Wednesday, March 2, 2011

My Dad has Parkinson’s Disease

There, I said it.  I’ve known for several months now – since the day he was diagnosed.  And if I’m being honest with myself, I’ve known for a few years.  My dad’s father and sister died relatively young from Parkinson’s-related symptoms, so I’ve been alert to the classic signs for years.  As the family member nearest to Dad, I was enlisted by Dad to accompany him to a neurology evaluation for a second opinion at a prestigious Ivy League hospital (the one in Connecticut…it rhymes with shale).    
My day began with me whining to my wife and kids about the date and timing of this appointment – middle of a busy workweek and my wife’s birthday.  Then, as I was pulling up to the hospital garage 5 minutes before the appointment, Dad called to ask whether he should go north or south on I-95 in Bridgeport, which is a solid 20 miles away.  He’d be late.  I was pissed.  (The doctors among you will say that getting lost and being late are symptoms of Parkinson’s, but my old man has been getting lost and running late for all of my 42 years.)  I was short with him on the phone and then tapped an annoyed email out to my sibs.  What am I doing here?  I have work to do.  Why did I come?

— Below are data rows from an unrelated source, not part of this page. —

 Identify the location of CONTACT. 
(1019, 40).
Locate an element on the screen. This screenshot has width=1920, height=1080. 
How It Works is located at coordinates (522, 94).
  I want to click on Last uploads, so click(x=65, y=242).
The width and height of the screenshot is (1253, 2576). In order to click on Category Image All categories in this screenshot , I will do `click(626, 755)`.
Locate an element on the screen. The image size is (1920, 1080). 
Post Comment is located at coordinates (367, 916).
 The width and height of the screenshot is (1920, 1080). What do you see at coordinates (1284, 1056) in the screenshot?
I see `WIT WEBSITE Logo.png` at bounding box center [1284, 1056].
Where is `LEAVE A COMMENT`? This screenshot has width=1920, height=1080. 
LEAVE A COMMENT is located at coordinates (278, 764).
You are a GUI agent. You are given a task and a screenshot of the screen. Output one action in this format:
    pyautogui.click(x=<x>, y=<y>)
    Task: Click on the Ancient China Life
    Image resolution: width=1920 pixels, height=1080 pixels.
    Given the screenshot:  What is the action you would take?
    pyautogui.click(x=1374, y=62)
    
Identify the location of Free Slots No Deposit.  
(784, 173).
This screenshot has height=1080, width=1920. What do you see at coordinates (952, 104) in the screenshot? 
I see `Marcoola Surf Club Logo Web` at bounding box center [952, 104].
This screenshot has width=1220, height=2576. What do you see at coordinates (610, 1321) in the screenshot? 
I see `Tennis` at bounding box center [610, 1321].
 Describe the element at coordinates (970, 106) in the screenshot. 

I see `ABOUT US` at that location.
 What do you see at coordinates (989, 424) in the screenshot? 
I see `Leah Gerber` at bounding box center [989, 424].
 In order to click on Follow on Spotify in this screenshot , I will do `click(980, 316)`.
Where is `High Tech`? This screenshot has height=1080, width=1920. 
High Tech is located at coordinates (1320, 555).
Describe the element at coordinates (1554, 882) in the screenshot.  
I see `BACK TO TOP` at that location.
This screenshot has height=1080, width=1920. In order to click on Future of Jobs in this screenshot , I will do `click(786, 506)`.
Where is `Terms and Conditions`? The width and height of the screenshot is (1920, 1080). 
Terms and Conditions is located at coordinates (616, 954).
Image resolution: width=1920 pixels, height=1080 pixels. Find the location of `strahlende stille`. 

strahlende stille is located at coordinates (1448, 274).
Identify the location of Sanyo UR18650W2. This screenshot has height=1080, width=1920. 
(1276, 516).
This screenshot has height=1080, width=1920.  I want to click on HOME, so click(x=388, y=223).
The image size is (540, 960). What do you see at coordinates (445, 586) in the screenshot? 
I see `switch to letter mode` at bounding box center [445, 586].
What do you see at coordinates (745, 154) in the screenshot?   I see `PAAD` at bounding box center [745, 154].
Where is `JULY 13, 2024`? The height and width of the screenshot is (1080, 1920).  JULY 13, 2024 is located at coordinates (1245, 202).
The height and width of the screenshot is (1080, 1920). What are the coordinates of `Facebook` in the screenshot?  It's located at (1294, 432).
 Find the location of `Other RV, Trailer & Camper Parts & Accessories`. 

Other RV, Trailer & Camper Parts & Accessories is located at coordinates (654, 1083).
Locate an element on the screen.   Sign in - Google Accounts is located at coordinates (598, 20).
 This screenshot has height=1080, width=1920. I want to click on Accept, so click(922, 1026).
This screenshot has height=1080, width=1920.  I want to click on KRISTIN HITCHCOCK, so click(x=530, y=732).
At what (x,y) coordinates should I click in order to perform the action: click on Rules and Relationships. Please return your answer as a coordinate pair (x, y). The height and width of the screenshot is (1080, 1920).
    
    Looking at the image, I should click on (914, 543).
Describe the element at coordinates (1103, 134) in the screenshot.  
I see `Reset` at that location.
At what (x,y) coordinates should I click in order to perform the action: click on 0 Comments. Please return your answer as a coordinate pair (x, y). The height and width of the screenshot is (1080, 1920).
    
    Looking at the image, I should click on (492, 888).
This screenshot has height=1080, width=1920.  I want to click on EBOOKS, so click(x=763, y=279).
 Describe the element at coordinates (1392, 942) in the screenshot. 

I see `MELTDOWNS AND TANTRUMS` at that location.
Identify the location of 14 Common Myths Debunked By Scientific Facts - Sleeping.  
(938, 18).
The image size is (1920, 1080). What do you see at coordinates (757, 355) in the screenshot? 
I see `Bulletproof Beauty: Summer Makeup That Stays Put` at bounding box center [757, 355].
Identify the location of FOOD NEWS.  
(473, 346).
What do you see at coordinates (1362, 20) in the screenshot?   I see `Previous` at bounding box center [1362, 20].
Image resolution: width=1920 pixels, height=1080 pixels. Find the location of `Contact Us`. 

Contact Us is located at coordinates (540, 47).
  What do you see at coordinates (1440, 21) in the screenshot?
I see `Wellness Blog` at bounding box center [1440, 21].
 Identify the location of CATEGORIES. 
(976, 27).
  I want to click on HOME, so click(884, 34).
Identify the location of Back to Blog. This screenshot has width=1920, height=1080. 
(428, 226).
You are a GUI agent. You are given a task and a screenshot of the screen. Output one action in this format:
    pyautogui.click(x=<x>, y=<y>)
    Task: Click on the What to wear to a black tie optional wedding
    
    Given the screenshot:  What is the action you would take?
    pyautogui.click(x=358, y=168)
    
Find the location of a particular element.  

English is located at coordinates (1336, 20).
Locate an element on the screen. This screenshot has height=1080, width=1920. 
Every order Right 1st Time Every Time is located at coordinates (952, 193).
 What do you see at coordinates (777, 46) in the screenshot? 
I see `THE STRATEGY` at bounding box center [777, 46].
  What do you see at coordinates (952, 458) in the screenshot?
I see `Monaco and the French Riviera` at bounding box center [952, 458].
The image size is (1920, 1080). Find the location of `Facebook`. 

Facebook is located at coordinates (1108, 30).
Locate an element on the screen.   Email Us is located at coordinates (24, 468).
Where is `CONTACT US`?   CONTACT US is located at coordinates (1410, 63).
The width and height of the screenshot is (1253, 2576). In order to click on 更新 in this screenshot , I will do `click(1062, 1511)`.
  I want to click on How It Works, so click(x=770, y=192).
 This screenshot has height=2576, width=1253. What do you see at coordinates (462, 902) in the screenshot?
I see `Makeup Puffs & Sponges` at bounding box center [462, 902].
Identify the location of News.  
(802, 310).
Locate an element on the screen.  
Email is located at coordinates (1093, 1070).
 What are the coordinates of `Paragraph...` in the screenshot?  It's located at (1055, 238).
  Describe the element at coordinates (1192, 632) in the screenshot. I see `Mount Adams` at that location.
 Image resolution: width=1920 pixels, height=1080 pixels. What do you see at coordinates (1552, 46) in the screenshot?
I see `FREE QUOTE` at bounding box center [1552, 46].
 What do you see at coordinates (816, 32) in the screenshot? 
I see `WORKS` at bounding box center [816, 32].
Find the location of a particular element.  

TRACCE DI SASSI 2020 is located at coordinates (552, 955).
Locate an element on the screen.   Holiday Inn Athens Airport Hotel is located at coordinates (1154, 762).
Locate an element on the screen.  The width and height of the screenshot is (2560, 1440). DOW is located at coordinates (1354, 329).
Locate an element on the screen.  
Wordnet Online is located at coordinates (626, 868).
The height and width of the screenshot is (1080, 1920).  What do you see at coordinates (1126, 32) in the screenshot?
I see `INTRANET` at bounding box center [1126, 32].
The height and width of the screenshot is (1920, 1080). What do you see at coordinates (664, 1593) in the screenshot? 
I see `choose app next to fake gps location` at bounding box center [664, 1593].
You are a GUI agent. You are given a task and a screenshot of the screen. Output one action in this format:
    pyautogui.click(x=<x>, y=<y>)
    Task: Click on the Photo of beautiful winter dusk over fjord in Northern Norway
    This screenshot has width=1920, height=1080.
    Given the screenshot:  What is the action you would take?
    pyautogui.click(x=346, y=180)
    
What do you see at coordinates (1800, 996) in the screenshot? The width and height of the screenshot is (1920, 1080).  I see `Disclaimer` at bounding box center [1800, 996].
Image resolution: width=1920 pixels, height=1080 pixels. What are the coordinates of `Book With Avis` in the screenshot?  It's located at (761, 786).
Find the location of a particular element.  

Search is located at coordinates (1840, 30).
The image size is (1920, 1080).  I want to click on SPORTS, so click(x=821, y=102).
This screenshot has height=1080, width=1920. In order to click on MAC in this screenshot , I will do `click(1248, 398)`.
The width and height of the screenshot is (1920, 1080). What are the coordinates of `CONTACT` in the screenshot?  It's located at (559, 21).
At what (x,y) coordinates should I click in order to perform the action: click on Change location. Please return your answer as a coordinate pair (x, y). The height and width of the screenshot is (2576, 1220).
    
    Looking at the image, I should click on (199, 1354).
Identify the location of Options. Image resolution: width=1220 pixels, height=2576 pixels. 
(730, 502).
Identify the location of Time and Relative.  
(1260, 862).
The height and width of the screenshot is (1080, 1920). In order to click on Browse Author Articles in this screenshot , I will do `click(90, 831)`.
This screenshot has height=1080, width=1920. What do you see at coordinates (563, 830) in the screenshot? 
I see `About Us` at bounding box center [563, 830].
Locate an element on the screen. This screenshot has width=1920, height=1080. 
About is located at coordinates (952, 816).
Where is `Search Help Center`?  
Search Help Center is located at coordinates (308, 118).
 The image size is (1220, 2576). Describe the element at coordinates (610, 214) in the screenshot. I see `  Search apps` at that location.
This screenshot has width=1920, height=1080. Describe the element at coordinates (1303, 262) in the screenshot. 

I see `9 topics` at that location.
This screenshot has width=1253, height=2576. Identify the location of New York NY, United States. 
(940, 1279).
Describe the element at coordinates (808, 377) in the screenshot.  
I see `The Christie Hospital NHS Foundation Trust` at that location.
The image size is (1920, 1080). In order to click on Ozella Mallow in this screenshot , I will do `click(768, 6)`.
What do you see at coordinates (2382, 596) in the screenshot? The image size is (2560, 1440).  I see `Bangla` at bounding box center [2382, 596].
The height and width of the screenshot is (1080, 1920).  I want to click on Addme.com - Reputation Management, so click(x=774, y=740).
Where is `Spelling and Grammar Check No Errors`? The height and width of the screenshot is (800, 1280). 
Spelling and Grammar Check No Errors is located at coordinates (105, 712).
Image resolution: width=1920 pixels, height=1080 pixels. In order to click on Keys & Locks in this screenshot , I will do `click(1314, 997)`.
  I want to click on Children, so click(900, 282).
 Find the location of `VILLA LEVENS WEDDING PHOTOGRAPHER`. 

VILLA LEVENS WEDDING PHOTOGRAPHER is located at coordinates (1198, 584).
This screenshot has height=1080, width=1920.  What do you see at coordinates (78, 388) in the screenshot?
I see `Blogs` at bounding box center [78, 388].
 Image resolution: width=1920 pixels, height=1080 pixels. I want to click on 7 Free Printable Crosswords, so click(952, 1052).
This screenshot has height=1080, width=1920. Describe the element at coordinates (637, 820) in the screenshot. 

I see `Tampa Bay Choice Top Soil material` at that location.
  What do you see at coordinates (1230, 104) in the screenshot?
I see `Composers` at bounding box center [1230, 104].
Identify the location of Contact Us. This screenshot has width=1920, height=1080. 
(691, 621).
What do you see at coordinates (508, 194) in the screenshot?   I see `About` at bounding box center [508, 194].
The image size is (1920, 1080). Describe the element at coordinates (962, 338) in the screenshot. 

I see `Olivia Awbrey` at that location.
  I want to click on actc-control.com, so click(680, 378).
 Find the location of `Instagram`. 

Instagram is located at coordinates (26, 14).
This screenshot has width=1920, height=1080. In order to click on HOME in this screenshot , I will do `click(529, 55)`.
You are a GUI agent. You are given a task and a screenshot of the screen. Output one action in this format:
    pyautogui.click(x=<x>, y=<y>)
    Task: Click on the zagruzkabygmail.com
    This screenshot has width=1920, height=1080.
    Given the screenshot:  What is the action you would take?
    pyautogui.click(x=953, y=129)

When he finally arrived, the receptionist told us that the doctor would still see us, and we were asked to complete paperwork.  Dad asked me to read him the questions and fill in the answers.  I was shocked by the number of symptoms he listed – blurred vision, joint swelling, trouble swallowing.  I was floored when the doctor pointed to her armpit and he couldn’t name what it was.  This was my father.  Wow, he’s sick.
I held Dad’s coat and insurance papers, sat off to the side, and occasionally checked my Blackberry.  The doctor – a young, pleasant woman at whom I directed an anxiety-driven jab in our first moments together (for which I later apologized) – artfully brought me into the assessment process.  I occasionally clarified a family timeline discrepancy or added my observations about onset of certain symptoms.  The process allowed for some memories to emerge that made us alternatively laugh and cry.  In the end, the doctor confirmed the Parkinson’s diagnosis, but also offered a rather favorable prognosis.  Dad’s symptoms were progressing at an unusually slow rate, so the meds would likely be very successful in stalling the progression further.
Dad and I had lunch in a crappy little diner, and we talked about coaching and business and family and kids and Parkinson’s.  We connected in a way we haven’t in a very long time. 
Dad will soon be leaving his Connecticut home to live near/with my mother in Florida. They have been apart for almost 12 years (I’m saving that story for another post…or a dime-store novel).  I’ve known for at least several months of his Parkinson’s diagnosis, but haven’t done a thing about it…I’ve barely even spoken about it.
Why is it sometimes so hard to spring into action even when you are in complete control of making a beneficial change?
·         I’m fat.
·         My website sucks.
·         I hate my career trajectory.
·         My wife and I haven’t spoken meaningfully in months.
·         My employees don’t know how much I appreciate them.
·         My backhand really sucks.
·         I hate my office space.
·         I can’t remember the last time I hung out with each of my kids individually.
It wasn’t until today that I accepted the reality of Dad’s health and decided to actively involve myself in his treatment.  I’ll now be doing it 1,200 miles from where he’ll be living, even though he’s practically been in my back yard for the past 8 years. 
On the bright side, my visit with Dad jolted me to make a list of things I can start changing now.